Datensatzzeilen
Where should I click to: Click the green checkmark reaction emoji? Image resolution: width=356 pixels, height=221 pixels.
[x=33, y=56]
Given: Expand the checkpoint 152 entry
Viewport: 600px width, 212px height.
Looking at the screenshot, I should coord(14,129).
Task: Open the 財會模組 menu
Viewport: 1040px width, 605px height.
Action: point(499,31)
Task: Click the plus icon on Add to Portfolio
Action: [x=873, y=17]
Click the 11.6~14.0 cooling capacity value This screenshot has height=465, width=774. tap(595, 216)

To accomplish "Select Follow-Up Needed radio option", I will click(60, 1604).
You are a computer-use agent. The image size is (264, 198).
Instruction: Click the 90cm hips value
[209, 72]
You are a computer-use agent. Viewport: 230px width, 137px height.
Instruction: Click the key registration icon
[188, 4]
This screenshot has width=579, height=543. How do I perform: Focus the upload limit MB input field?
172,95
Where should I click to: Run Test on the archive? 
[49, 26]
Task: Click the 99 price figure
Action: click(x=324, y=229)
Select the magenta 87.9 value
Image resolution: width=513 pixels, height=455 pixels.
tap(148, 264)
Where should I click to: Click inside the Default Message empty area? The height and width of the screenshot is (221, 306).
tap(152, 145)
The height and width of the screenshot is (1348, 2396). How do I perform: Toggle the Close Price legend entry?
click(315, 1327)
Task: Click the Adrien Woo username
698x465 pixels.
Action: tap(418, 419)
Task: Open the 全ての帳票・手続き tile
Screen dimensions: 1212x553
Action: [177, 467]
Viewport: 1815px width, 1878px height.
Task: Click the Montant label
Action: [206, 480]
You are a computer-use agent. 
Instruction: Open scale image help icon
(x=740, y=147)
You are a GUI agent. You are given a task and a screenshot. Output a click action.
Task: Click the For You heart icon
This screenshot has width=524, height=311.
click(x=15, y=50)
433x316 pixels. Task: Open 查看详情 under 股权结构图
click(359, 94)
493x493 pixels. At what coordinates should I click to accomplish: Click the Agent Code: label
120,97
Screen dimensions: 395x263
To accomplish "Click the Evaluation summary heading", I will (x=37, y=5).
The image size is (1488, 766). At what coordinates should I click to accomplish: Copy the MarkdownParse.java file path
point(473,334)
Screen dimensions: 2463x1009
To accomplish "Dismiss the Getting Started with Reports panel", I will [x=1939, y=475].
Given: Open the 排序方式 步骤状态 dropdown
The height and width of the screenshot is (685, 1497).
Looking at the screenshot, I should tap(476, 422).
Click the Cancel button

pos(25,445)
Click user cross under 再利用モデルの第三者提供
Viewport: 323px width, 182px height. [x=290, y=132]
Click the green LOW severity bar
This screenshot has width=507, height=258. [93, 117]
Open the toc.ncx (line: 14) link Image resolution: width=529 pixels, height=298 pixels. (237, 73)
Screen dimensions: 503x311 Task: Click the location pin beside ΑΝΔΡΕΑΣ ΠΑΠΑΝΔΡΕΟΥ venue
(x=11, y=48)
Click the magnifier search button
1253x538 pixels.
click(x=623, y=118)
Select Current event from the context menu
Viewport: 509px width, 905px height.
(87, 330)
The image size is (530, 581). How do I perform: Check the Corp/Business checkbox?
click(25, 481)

AUFGABE. Gib alle Zeilen der obigen Daten als nummerierte Liste aus und lass dabei die Leerzeilen weg.

ANTWORT.
1. Where should I click to: Click the green checkmark reaction emoji? Image resolution: width=356 pixels, height=221 pixels.
2. [x=33, y=56]
3. Given: Expand the checkpoint 152 entry
4. Viewport: 600px width, 212px height.
5. Looking at the screenshot, I should coord(14,129).
6. Task: Open the 財會模組 menu
7. Viewport: 1040px width, 605px height.
8. Action: point(499,31)
9. Task: Click the plus icon on Add to Portfolio
10. Action: [x=873, y=17]
11. Click the 11.6~14.0 cooling capacity value This screenshot has height=465, width=774. tap(595, 216)
12. To accomplish "Select Follow-Up Needed radio option", I will click(60, 1604).
13. You are a computer-use agent. The image size is (264, 198).
14. Instruction: Click the 90cm hips value
15. [209, 72]
16. You are a computer-use agent. Viewport: 230px width, 137px height.
17. Instruction: Click the key registration icon
18. [188, 4]
19. This screenshot has width=579, height=543. How do I perform: Focus the upload limit MB input field?
20. 172,95
21. Where should I click to: Run Test on the archive? 
22. [49, 26]
23. Task: Click the 99 price figure
24. Action: click(x=324, y=229)
25. Select the magenta 87.9 value
26. Image resolution: width=513 pixels, height=455 pixels.
27. tap(148, 264)
28. Where should I click to: Click inside the Default Message empty area? The height and width of the screenshot is (221, 306).
29. tap(152, 145)
30. The height and width of the screenshot is (1348, 2396). How do I perform: Toggle the Close Price legend entry?
31. click(315, 1327)
32. Task: Click the Adrien Woo username
33. 698x465 pixels.
34. Action: tap(418, 419)
35. Task: Open the 全ての帳票・手続き tile
36. Screen dimensions: 1212x553
37. Action: [177, 467]
38. Viewport: 1815px width, 1878px height.
39. Task: Click the Montant label
40. Action: [206, 480]
41. You are a computer-use agent. 
42. Instruction: Open scale image help icon
43. (x=740, y=147)
44. You are a GUI agent. You are given a task and a screenshot. Output a click action.
45. Task: Click the For You heart icon
46. This screenshot has width=524, height=311.
47. click(x=15, y=50)
48. 433x316 pixels. Task: Open 查看详情 under 股权结构图
49. click(359, 94)
50. 493x493 pixels. At what coordinates should I click to accomplish: Click the Agent Code: label
51. 120,97
52. Screen dimensions: 395x263
53. To accomplish "Click the Evaluation summary heading", I will (x=37, y=5).
54. The image size is (1488, 766). At what coordinates should I click to accomplish: Copy the MarkdownParse.java file path
55. point(473,334)
56. Screen dimensions: 2463x1009
57. To accomplish "Dismiss the Getting Started with Reports panel", I will [x=1939, y=475].
58. Given: Open the 排序方式 步骤状态 dropdown
59. The height and width of the screenshot is (685, 1497).
60. Looking at the screenshot, I should tap(476, 422).
61. Click the Cancel button
62. pos(25,445)
63. Click user cross under 再利用モデルの第三者提供
64. Viewport: 323px width, 182px height. [x=290, y=132]
65. Click the green LOW severity bar
66. This screenshot has width=507, height=258. [93, 117]
67. Open the toc.ncx (line: 14) link Image resolution: width=529 pixels, height=298 pixels. (237, 73)
68. Screen dimensions: 503x311 Task: Click the location pin beside ΑΝΔΡΕΑΣ ΠΑΠΑΝΔΡΕΟΥ venue
69. (x=11, y=48)
70. Click the magnifier search button
71. 1253x538 pixels.
72. click(x=623, y=118)
73. Select Current event from the context menu
74. Viewport: 509px width, 905px height.
75. (87, 330)
76. The image size is (530, 581). How do I perform: Check the Corp/Business checkbox?
77. click(25, 481)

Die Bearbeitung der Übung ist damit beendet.